Os decretos presidenciais de Bolsonaro foram editados com mais frequência nos seguintes temas: Administração Pública e governo (25%), Burocracia (18%), Política e Comércio Exterior (12%), Defesa (9%), Transportes (9%) e Tributação (6%). Por esse instrumento, excetuando Defesa, 70% de todos os decretos estavam relacionados aos aspectos econômicos, incluindo política externa, e administração pública.

Os autores identificam que o Ministério da Economia e o “SuperMinistro” Paulo Guedes participaram em mais de 50% dos decretos e em 68% das proposições legislativas. Seja na Agenda Legislativa ou na Agenda Administrativa, é evidente a ênfase nos aspectos econômicos, na construção de condições de governabilidade e na adaptação da estrutura governamental alinhada aos elementos ideológicos neoliberais.
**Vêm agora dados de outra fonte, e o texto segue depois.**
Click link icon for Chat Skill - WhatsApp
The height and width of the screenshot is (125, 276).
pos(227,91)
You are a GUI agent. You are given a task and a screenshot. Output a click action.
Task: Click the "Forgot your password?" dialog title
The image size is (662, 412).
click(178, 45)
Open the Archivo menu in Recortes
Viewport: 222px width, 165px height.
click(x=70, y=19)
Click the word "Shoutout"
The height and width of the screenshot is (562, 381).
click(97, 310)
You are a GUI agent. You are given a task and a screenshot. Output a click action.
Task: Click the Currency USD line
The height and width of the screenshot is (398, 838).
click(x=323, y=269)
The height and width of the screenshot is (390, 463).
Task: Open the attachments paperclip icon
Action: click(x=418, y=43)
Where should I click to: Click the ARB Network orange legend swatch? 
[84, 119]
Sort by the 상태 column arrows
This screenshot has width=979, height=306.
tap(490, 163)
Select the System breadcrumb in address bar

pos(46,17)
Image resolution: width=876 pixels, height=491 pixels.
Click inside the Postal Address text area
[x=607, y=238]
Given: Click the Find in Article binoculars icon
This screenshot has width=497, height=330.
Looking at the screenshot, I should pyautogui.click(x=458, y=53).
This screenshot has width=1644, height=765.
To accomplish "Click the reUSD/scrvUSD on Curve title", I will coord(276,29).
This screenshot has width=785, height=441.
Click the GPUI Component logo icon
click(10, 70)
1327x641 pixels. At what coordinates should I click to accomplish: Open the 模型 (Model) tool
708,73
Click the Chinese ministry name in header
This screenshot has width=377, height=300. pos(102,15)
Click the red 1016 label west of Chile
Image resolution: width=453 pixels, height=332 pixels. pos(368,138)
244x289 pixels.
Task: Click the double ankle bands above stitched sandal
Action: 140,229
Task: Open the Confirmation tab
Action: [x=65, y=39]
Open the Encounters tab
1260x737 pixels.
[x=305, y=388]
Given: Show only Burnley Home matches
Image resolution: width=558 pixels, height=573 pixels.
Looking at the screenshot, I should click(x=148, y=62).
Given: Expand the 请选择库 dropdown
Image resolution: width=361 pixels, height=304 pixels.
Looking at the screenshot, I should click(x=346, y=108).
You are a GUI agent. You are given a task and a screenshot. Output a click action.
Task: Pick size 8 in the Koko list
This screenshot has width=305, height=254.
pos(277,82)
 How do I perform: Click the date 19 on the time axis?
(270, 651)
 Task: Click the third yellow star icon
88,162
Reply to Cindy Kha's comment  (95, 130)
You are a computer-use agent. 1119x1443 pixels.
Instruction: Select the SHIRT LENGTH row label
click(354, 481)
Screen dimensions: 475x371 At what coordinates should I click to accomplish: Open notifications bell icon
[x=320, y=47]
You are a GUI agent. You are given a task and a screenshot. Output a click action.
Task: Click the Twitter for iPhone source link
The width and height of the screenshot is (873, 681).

Com isso, o título de “Posto Ipiranga” e a atribuição de assumir um ministério com competências ampliadas, em relação ao anterior Ministério da Fazenda, não foram meras simbologias e retóricas. Ao contrário, o governo Bolsonaro/Guedes deve ser lembrado principalmente pela radicalização do projeto neoliberal. Os acenos de Levy, ainda no governo Dilma 2, a “Ponte para o Futuro” na gestão Temer, foram aprofundados pelo ultraliberalismo de Guedes/Bolsonaro. Portanto, a frente de combate ao bolsonarismo é a economia.

Medidas relacionadas à "Lei e crime" (6% das proposições legislativas e 2% dos decretos), mais que uma questão moral, estão relacionadas ao endurecimento penal, liberação das armas e outras que viabilizam as transformações econômicas ao ampliar meios para conter as reações populares e o caos social. Como Naomi Klein descreve em Doutrina do Choque, graves crises são usadas para acelerar e aprofundar o projeto neoliberal (tivemos a pandemia usada terrivelmente como "janela de oportunidades" para "passar a boiada") e a redução das funções sociais do Estado é acompanhada de ampliação da sua capacidade repressiva e punitiva.

As pautas de costumes foram majoritariamente utilizadas como cortina de fumaça, como distratores no debate público. Elas figuram de modo muito tímido na agenda legislativa: Cultura e Direitos Civis aparecem com 4% cada uma das "Proposições Legislativas" (não aparecem entre os temas de Decreto). Que as pessoas tenham se engajado nesses temas não há problema, a questão central é avaliar o quanto o intenso e dominante engajamento das lideranças políticas de esquerda nas pautas de costumes: (1) limitaram sua força para o embate em torno de um projeto econômico para o país; e/ou (2) favoreceram o governo Bolsonaro a avançar em seu projeto neo/ultraliberal na economia, enquanto se debatia com mais afinco outras questões. Não foi só a pandemia, as reiteradas vezes em que uma declaração, um tuíte ou uma live cheia de baboseiras ocuparam os discursos e ações políticas também ajudaram "passar a boiada".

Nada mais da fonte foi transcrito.